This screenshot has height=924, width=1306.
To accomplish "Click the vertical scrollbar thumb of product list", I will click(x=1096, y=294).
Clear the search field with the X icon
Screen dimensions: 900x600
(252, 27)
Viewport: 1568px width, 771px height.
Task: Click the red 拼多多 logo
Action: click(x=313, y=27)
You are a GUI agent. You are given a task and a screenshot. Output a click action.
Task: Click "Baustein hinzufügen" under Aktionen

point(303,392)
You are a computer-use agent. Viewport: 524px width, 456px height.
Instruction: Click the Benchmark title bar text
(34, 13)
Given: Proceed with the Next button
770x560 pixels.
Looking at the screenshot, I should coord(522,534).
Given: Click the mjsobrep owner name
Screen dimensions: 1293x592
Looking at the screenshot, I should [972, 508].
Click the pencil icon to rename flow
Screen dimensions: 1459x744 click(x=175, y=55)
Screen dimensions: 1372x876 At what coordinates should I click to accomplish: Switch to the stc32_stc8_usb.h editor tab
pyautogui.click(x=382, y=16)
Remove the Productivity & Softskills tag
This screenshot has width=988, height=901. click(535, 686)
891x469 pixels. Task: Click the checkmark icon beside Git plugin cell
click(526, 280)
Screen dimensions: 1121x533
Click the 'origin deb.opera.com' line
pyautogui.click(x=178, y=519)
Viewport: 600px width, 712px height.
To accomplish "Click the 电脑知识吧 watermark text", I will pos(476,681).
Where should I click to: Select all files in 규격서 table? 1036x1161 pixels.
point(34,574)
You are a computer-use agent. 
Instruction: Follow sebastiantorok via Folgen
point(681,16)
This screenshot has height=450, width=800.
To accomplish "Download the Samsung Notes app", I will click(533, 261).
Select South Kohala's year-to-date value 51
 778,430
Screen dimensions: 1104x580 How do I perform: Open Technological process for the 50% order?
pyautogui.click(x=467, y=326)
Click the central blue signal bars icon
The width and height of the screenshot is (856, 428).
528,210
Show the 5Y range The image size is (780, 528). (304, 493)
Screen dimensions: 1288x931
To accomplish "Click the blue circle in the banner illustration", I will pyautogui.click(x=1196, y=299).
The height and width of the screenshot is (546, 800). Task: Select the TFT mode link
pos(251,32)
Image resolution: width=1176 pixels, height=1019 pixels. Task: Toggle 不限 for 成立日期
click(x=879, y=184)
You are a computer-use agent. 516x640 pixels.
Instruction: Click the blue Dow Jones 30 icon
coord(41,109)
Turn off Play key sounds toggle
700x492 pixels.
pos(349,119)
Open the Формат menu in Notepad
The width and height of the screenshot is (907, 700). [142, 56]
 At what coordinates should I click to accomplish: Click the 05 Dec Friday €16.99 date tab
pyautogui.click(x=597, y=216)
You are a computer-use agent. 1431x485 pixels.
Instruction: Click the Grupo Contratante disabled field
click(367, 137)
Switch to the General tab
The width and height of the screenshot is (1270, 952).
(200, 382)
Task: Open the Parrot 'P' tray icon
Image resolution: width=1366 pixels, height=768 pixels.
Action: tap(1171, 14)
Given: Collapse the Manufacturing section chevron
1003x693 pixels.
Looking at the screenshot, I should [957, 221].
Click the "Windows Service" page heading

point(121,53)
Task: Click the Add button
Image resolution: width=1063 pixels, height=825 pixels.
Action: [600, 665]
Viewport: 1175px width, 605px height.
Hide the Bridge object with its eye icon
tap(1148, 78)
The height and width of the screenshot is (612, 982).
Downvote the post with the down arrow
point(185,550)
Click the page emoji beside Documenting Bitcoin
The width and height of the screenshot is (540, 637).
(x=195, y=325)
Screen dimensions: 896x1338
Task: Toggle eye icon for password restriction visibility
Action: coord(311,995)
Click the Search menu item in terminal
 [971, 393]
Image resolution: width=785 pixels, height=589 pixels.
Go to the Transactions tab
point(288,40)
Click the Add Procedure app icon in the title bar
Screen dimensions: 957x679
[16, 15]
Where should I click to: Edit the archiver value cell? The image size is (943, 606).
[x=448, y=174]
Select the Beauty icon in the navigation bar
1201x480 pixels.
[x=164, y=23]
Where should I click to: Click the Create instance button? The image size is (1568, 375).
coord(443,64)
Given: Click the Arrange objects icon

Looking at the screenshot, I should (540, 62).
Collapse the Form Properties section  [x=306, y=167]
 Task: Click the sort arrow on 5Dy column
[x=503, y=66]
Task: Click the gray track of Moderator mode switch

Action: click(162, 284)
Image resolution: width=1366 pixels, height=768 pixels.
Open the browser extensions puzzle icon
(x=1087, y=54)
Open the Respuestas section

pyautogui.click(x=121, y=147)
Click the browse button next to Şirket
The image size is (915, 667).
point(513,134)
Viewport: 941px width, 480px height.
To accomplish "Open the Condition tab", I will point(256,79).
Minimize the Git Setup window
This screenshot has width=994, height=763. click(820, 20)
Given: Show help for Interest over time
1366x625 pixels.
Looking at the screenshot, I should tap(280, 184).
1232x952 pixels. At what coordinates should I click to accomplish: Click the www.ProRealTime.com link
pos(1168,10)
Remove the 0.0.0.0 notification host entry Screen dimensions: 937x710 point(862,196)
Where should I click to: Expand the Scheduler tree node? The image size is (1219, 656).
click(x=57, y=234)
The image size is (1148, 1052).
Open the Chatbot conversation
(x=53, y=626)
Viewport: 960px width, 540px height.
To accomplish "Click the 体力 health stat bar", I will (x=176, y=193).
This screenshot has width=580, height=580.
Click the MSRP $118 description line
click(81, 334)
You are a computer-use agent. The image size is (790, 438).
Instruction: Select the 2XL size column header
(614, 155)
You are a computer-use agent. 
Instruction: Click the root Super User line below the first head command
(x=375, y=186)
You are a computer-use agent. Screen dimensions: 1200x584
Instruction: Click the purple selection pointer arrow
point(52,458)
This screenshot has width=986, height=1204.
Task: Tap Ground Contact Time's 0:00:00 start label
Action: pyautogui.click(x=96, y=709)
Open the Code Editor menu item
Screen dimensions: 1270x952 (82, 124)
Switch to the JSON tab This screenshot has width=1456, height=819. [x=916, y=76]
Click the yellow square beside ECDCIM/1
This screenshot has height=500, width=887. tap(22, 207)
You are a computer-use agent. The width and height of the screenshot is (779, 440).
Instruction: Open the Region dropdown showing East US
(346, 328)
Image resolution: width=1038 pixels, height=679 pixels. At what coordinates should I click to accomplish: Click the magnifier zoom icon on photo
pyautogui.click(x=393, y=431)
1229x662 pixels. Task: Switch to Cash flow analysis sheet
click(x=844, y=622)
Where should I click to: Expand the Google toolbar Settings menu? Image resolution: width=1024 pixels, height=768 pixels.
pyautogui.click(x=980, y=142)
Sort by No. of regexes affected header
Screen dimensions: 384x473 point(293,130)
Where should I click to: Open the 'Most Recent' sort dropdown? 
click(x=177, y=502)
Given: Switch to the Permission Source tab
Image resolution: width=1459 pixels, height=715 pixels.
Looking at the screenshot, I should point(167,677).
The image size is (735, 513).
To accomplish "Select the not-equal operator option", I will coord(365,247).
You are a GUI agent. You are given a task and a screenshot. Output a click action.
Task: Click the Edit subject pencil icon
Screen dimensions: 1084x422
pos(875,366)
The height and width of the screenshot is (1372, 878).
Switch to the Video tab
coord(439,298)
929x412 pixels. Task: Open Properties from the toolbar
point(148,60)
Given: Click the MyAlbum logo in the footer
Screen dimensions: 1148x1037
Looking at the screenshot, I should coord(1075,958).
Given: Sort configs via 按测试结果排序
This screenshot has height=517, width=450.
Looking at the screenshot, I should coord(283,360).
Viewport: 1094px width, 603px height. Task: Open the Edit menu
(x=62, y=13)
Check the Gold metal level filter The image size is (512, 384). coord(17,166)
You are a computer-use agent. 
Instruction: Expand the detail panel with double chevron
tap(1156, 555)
===
What you return should match the listing above exactly.

> **RESPONSE TO THIS EXERCISE**:
This screenshot has height=924, width=1306.
To accomplish "Click the vertical scrollbar thumb of product list", I will click(x=1096, y=294).
Clear the search field with the X icon
Screen dimensions: 900x600
(252, 27)
Viewport: 1568px width, 771px height.
Task: Click the red 拼多多 logo
Action: click(x=313, y=27)
You are a GUI agent. You are given a task and a screenshot. Output a click action.
Task: Click "Baustein hinzufügen" under Aktionen

point(303,392)
You are a computer-use agent. Viewport: 524px width, 456px height.
Instruction: Click the Benchmark title bar text
(34, 13)
Given: Proceed with the Next button
770x560 pixels.
Looking at the screenshot, I should coord(522,534).
Given: Click the mjsobrep owner name
Screen dimensions: 1293x592
Looking at the screenshot, I should [972, 508].
Click the pencil icon to rename flow
Screen dimensions: 1459x744 click(x=175, y=55)
Screen dimensions: 1372x876 At what coordinates should I click to accomplish: Switch to the stc32_stc8_usb.h editor tab
pyautogui.click(x=382, y=16)
Remove the Productivity & Softskills tag
This screenshot has width=988, height=901. click(535, 686)
891x469 pixels. Task: Click the checkmark icon beside Git plugin cell
click(526, 280)
Screen dimensions: 1121x533
Click the 'origin deb.opera.com' line
pyautogui.click(x=178, y=519)
Viewport: 600px width, 712px height.
To accomplish "Click the 电脑知识吧 watermark text", I will pos(476,681).
Where should I click to: Select all files in 규격서 table? 1036x1161 pixels.
point(34,574)
You are a computer-use agent. 
Instruction: Follow sebastiantorok via Folgen
point(681,16)
This screenshot has height=450, width=800.
To accomplish "Download the Samsung Notes app", I will click(533, 261).
Select South Kohala's year-to-date value 51
 778,430
Screen dimensions: 1104x580 How do I perform: Open Technological process for the 50% order?
pyautogui.click(x=467, y=326)
Click the central blue signal bars icon
The width and height of the screenshot is (856, 428).
528,210
Show the 5Y range The image size is (780, 528). (304, 493)
Screen dimensions: 1288x931
To accomplish "Click the blue circle in the banner illustration", I will pyautogui.click(x=1196, y=299).
The height and width of the screenshot is (546, 800). Task: Select the TFT mode link
pos(251,32)
Image resolution: width=1176 pixels, height=1019 pixels. Task: Toggle 不限 for 成立日期
click(x=879, y=184)
You are a computer-use agent. 516x640 pixels.
Instruction: Click the blue Dow Jones 30 icon
coord(41,109)
Turn off Play key sounds toggle
700x492 pixels.
pos(349,119)
Open the Формат menu in Notepad
The width and height of the screenshot is (907, 700). [142, 56]
 At what coordinates should I click to accomplish: Click the 05 Dec Friday €16.99 date tab
pyautogui.click(x=597, y=216)
You are a computer-use agent. 1431x485 pixels.
Instruction: Click the Grupo Contratante disabled field
click(367, 137)
Switch to the General tab
The width and height of the screenshot is (1270, 952).
(200, 382)
Task: Open the Parrot 'P' tray icon
Image resolution: width=1366 pixels, height=768 pixels.
Action: tap(1171, 14)
Given: Collapse the Manufacturing section chevron
1003x693 pixels.
Looking at the screenshot, I should [957, 221].
Click the "Windows Service" page heading

point(121,53)
Task: Click the Add button
Image resolution: width=1063 pixels, height=825 pixels.
Action: [600, 665]
Viewport: 1175px width, 605px height.
Hide the Bridge object with its eye icon
tap(1148, 78)
The height and width of the screenshot is (612, 982).
Downvote the post with the down arrow
point(185,550)
Click the page emoji beside Documenting Bitcoin
The width and height of the screenshot is (540, 637).
(x=195, y=325)
Screen dimensions: 896x1338
Task: Toggle eye icon for password restriction visibility
Action: coord(311,995)
Click the Search menu item in terminal
 [971, 393]
Image resolution: width=785 pixels, height=589 pixels.
Go to the Transactions tab
point(288,40)
Click the Add Procedure app icon in the title bar
Screen dimensions: 957x679
[16, 15]
Where should I click to: Edit the archiver value cell? The image size is (943, 606).
[x=448, y=174]
Select the Beauty icon in the navigation bar
1201x480 pixels.
[x=164, y=23]
Where should I click to: Click the Create instance button? The image size is (1568, 375).
coord(443,64)
Given: Click the Arrange objects icon

Looking at the screenshot, I should (540, 62).
Collapse the Form Properties section  [x=306, y=167]
 Task: Click the sort arrow on 5Dy column
[x=503, y=66]
Task: Click the gray track of Moderator mode switch

Action: click(162, 284)
Image resolution: width=1366 pixels, height=768 pixels.
Open the browser extensions puzzle icon
(x=1087, y=54)
Open the Respuestas section

pyautogui.click(x=121, y=147)
Click the browse button next to Şirket
The image size is (915, 667).
point(513,134)
Viewport: 941px width, 480px height.
To accomplish "Open the Condition tab", I will point(256,79).
Minimize the Git Setup window
This screenshot has width=994, height=763. click(820, 20)
Given: Show help for Interest over time
1366x625 pixels.
Looking at the screenshot, I should tap(280, 184).
1232x952 pixels. At what coordinates should I click to accomplish: Click the www.ProRealTime.com link
pos(1168,10)
Remove the 0.0.0.0 notification host entry Screen dimensions: 937x710 point(862,196)
Where should I click to: Expand the Scheduler tree node? The image size is (1219, 656).
click(x=57, y=234)
The image size is (1148, 1052).
Open the Chatbot conversation
(x=53, y=626)
Viewport: 960px width, 540px height.
To accomplish "Click the 体力 health stat bar", I will (x=176, y=193).
This screenshot has width=580, height=580.
Click the MSRP $118 description line
click(81, 334)
You are a computer-use agent. The image size is (790, 438).
Instruction: Select the 2XL size column header
(614, 155)
You are a computer-use agent. 
Instruction: Click the root Super User line below the first head command
(x=375, y=186)
You are a computer-use agent. Screen dimensions: 1200x584
Instruction: Click the purple selection pointer arrow
point(52,458)
This screenshot has width=986, height=1204.
Task: Tap Ground Contact Time's 0:00:00 start label
Action: pyautogui.click(x=96, y=709)
Open the Code Editor menu item
Screen dimensions: 1270x952 (82, 124)
Switch to the JSON tab This screenshot has width=1456, height=819. [x=916, y=76]
Click the yellow square beside ECDCIM/1
This screenshot has height=500, width=887. tap(22, 207)
You are a computer-use agent. The width and height of the screenshot is (779, 440).
Instruction: Open the Region dropdown showing East US
(346, 328)
Image resolution: width=1038 pixels, height=679 pixels. At what coordinates should I click to accomplish: Click the magnifier zoom icon on photo
pyautogui.click(x=393, y=431)
1229x662 pixels. Task: Switch to Cash flow analysis sheet
click(x=844, y=622)
Where should I click to: Expand the Google toolbar Settings menu? Image resolution: width=1024 pixels, height=768 pixels.
pyautogui.click(x=980, y=142)
Sort by No. of regexes affected header
Screen dimensions: 384x473 point(293,130)
Where should I click to: Open the 'Most Recent' sort dropdown? 
click(x=177, y=502)
Given: Switch to the Permission Source tab
Image resolution: width=1459 pixels, height=715 pixels.
Looking at the screenshot, I should point(167,677).
The image size is (735, 513).
To accomplish "Select the not-equal operator option", I will coord(365,247).
You are a GUI agent. You are given a task and a screenshot. Output a click action.
Task: Click the Edit subject pencil icon
Screen dimensions: 1084x422
pos(875,366)
The height and width of the screenshot is (1372, 878).
Switch to the Video tab
coord(439,298)
929x412 pixels. Task: Open Properties from the toolbar
point(148,60)
Given: Click the MyAlbum logo in the footer
Screen dimensions: 1148x1037
Looking at the screenshot, I should coord(1075,958).
Given: Sort configs via 按测试结果排序
This screenshot has height=517, width=450.
Looking at the screenshot, I should coord(283,360).
Viewport: 1094px width, 603px height. Task: Open the Edit menu
(x=62, y=13)
Check the Gold metal level filter The image size is (512, 384). coord(17,166)
You are a computer-use agent. 
Instruction: Expand the detail panel with double chevron
tap(1156, 555)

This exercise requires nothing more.